START Exercise text
Monday marked day one of a five-day strike for 4,000 Kaiser Permanente mental health clinicians and other healthcare professionals across more than 100 California hospitals and clinics.
The National Union of Healthcare Workers organized the strike. The NUHW says it has been in contract negotiations with the massive, Oakland, Calif.-based not-for-profit health system since June. The union says Kaiser has rejected therapists' proposals to boost staffing and end long waits for therapy appointments, while Kaiser says it has hired more than 500 new therapists in California since 2015.
The NUHW says Kaiser has offered lower raises relative to its coalition of unions, has declined to compensate for denying some workers' raises between 2011 and 2014 and has refused to restore pensions to recently hired workers in Southern California.
John Nelson, Kaiser's vice president of communications, countered in a statement that Kaiser is the highest-paying employer for mental health workers in California.
The union said it reached a contract with Kaiser in 2015, but that Kaiser has since failed to make necessary changes to working conditions and access to care.
"If Kaiser is serious about being a leader in mental healthcare, it needs to get serious about listening to its mental health clinicians and using its ample resources to properly staff its mental health services and provide the care that patients need," Linda Matthews, a Kaiser licensed clinical social worker in Rancho Cordova, said in a statement.
State regulators fined Kaiser $4 million in 2013 over problems that led to delayed access to mental healthcare for patients. In 2015, the same agency issued a follow-up report outlining continued issues. It's been a long-standing conflict area between the health system and NUHW, which also held a weeklong strike in 2015 during contract negotiations.
This week's strike includes psychologists, therapists, social workers, psychiatric nurses and addiction medicine specialists as well as other medical professionals.
Kaiser's Nelson said the union's demands are not about improving care and access and would in fact reduce the availability of mental healthcare for patients. NUHW seeks to reduce the amount of time caregivers spend with patients from an average of 75% of the time they agreed to under the 2015 contract, Nelson said. He said the union's demand that Kaiser stop working with community therapists would also impede access.
END Exercise text
START Data for analysis
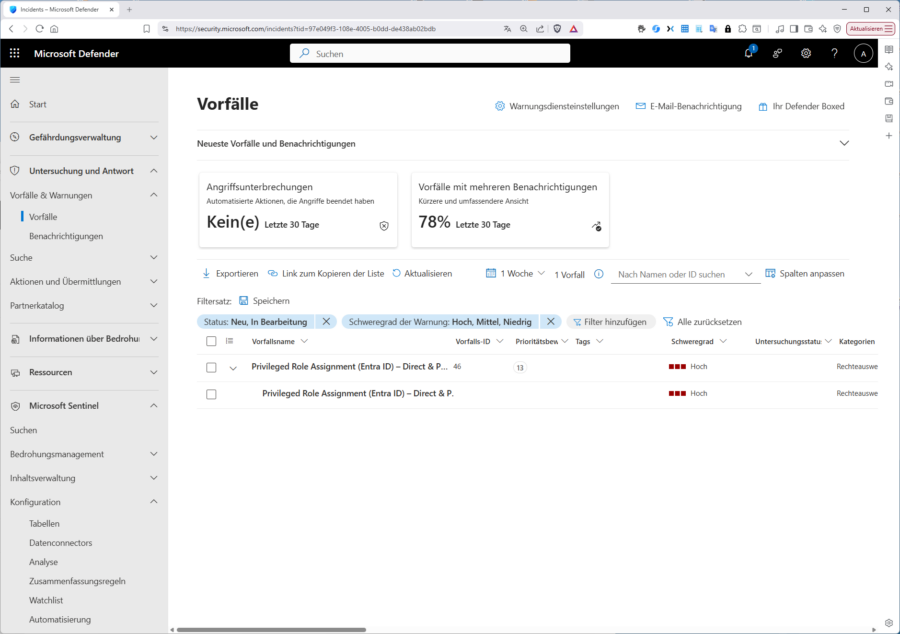Open the app launcher waffle icon

pyautogui.click(x=13, y=53)
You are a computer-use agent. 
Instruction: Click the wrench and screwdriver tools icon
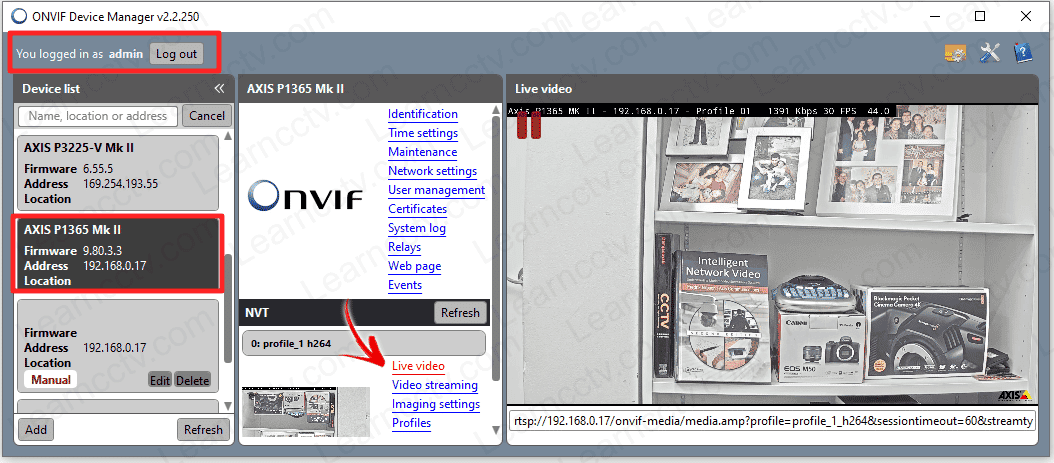tap(990, 53)
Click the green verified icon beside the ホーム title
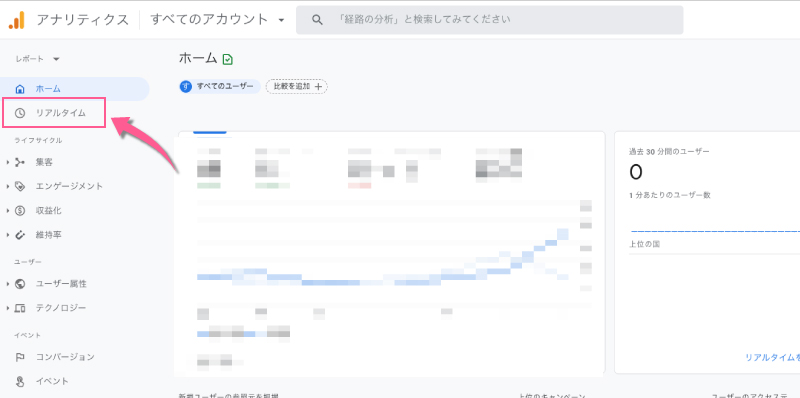The image size is (800, 398). pos(228,59)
END Data for analysis
-- Assigned task 1 --
In the Kaiser strike article, how much did state regulators fine Kaiser in 2013?
-- Assigned task 2 --
Reproduce a passage of the Kaiser strike article word for word, starting with "The NUHW says Kaiser" and going on through "workers in California.".
That material is separate from the Kaiser strike article.

-- Your response 1 --
$4 million.

-- Your response 2 --
The NUHW says Kaiser has offered lower raises relative to its coalition of unions, has declined to compensate for denying some workers' raises between 2011 and 2014 and has refused to restore pensions to recently hired workers in Southern California.
John Nelson, Kaiser's vice president of communications, countered in a statement that Kaiser is the highest-paying employer for mental health workers in California.